In the ETSI reference architecture, QEMU/KVM provides the virtual compute capability.

Data Plane Development Kit – DPDK (www.dpdk.org): The data plane deals with handling packets/frames and applying the required functionality. The performance of networking equipment depends on the performance of the data plane. To build a high performance data plane, network equipment vendors have been using custom ASICs or network processors (NPUs). The NPUs are specialised processors optimised for packet processing.

However, with advances in CPU architecture and the advent of multi-core x86 processors, it is possible to use DPDK to create reasonably high-performance data planes running on x86 processors. DPDK provides a set of libraries, drivers and template applications to help create a data plane application.

In the ETSI reference architecture, DPDK is a building block to create VNFs.

Open vSwitch (openvswitch.org): The Open vSwitch project provides an open source virtual Ethernet switch. VNFs can comprise multiple VMs that use a private Ethernet network to interconnect them. This would be the case when a legacy chassis based network application is being virtualised.

Open vSwitch can also be used to connect multiple VNFs into a single virtual Ethernet switch, thereby providing the ability to locate VNFs in different physical nodes. It provides a virtual LAN overlay over the physical Ethernet network of a data centre.

In the ETSI reference architecture, Open vSwitch comes under the virtual network component. It can also be considered as a VNF providing switching functionality.

OpenDaylight (www.opendaylight.org): OpenDaylight is an open source SDN controller backed by some of the biggest names in the networking industry. It is also a project that comes under the Linux Foundation. According to the website, “OpenDaylight (ODL) is a highly available, modular, extensible, scalable and multi-protocol controller infrastructure built for SDN deployments on modern heterogeneous multi-vendor networks. It provides a model-driven service abstraction platform that allows users to write apps that easily work across a wide variety of hardware and southbound protocols.”

In the context of NFV, OpenDaylight can be used together with compatible Ethernet switches to create an SDN network for service chaining.

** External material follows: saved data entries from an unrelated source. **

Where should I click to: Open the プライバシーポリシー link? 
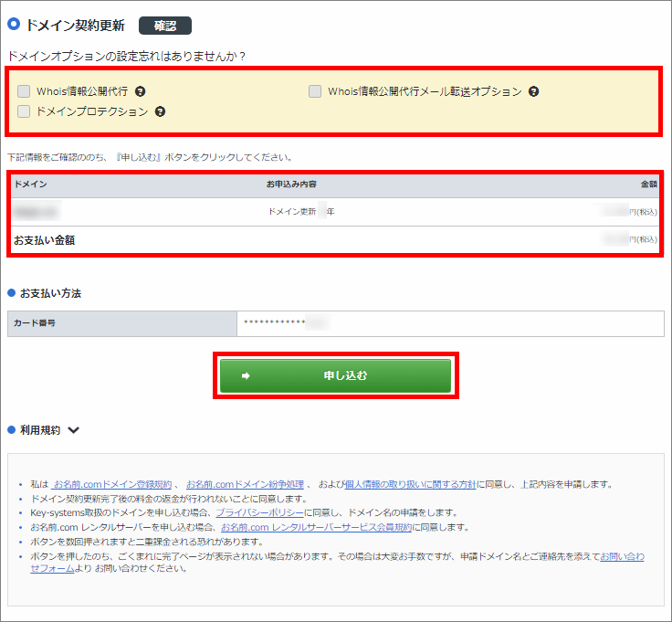pyautogui.click(x=259, y=512)
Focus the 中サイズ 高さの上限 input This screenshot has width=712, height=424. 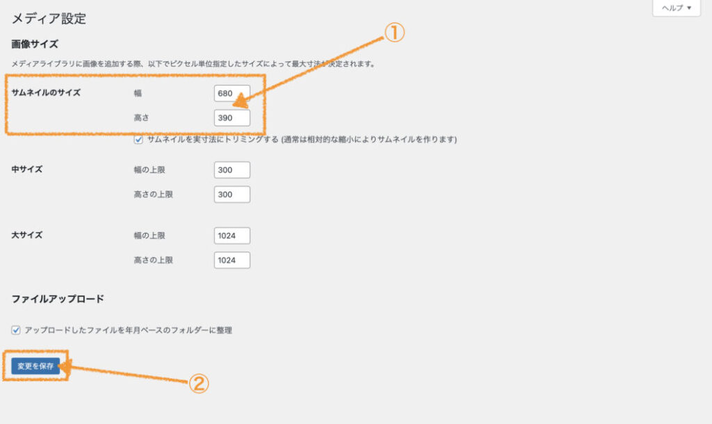232,195
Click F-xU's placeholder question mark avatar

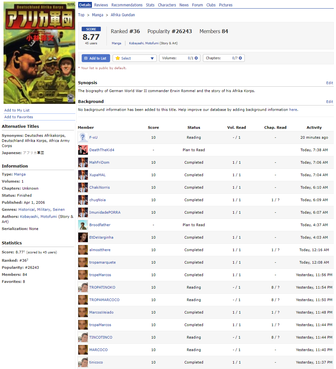pos(83,138)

In the ETSI reference architecture, OpenDaylight primarily covers the virtualised infrastructure manager for the network functionality.

ONOS (onosproject.org): ONOS describes itself as “…the first open source SDN network operating system.” ONOS is promoted by both service providers and networking vendors, and aims to provide a network operating system that caters to mission critical needs such as high-availability, scale and performance. On the southbound interface it supports OpenFlow protocol. On the northbound interface it provides abstractions for network information and APIs, using which applications can communicate ‘intent’ and let ONOS take care of the details, such as how to provision the various devices to implement the intent.

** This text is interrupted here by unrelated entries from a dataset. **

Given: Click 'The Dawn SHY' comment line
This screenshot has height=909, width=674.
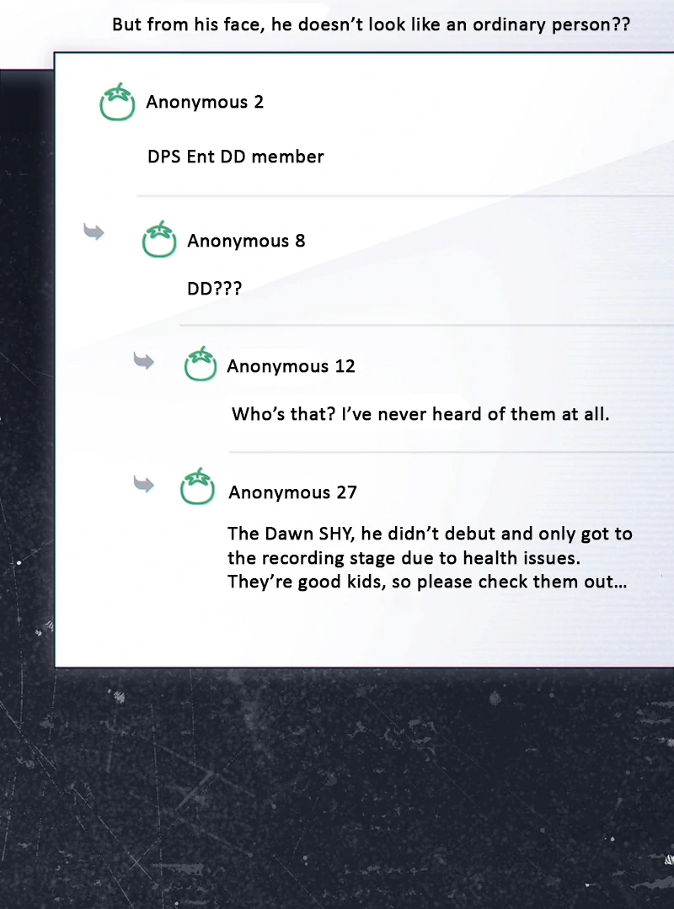Looking at the screenshot, I should (430, 534).
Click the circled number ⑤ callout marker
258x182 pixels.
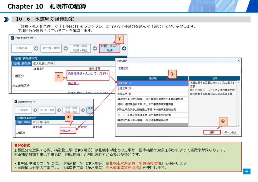click(x=69, y=117)
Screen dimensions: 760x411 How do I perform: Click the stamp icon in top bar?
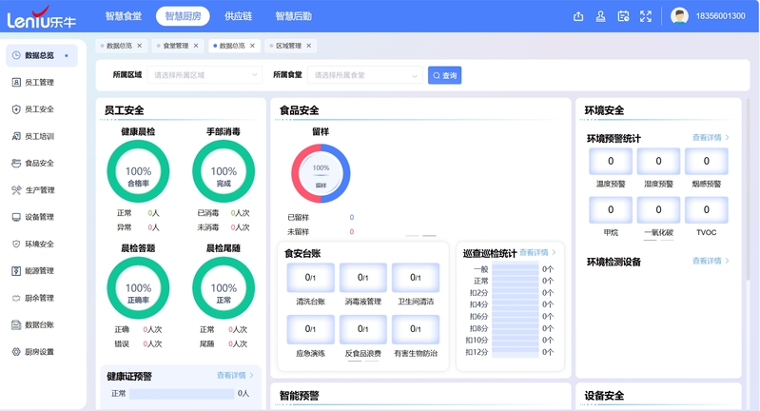pyautogui.click(x=600, y=16)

In the ETSI reference architecture, ONOS covers the virtualised infrastructure manager for network functionality.

OpenStack (www.openstack.org): Among the important open source projects in the area of NFV (and for cloud computing, in general) is OpenStack, which describes itself as a cloud operating system. OpenStack helps manage physical compute, storage and networking resources, and provides APIs to create, connect and manage virtual resources. It also provides an API to help create orchestration applications.

In the ETSI reference architecture, OpenStack provides the virtualised infrastructure manager along with basic MANO capabilities that can be used as building blocks to create cloud management applications.

OPNFV (www.opnfv.org): The Open Platform for NFV (OPNFV) is an initiative to create an integrated carrier-grade and open platform for NFV. It is also a project that comes under the Linux Foundation. The project aims to work with many upstream open source projects (such as OpenStack, OpenDaylight, Open vSwitch, etc), and integrate and test them for various use cases. What the industry gets is an integrated and tested platform which can become a base for NFV deployments, thereby enabling faster adoption.

OPNFV brings together various independent open source technologies, and provides a complete platform that covers the various architectural blocks shown in ETSI’s reference architecture.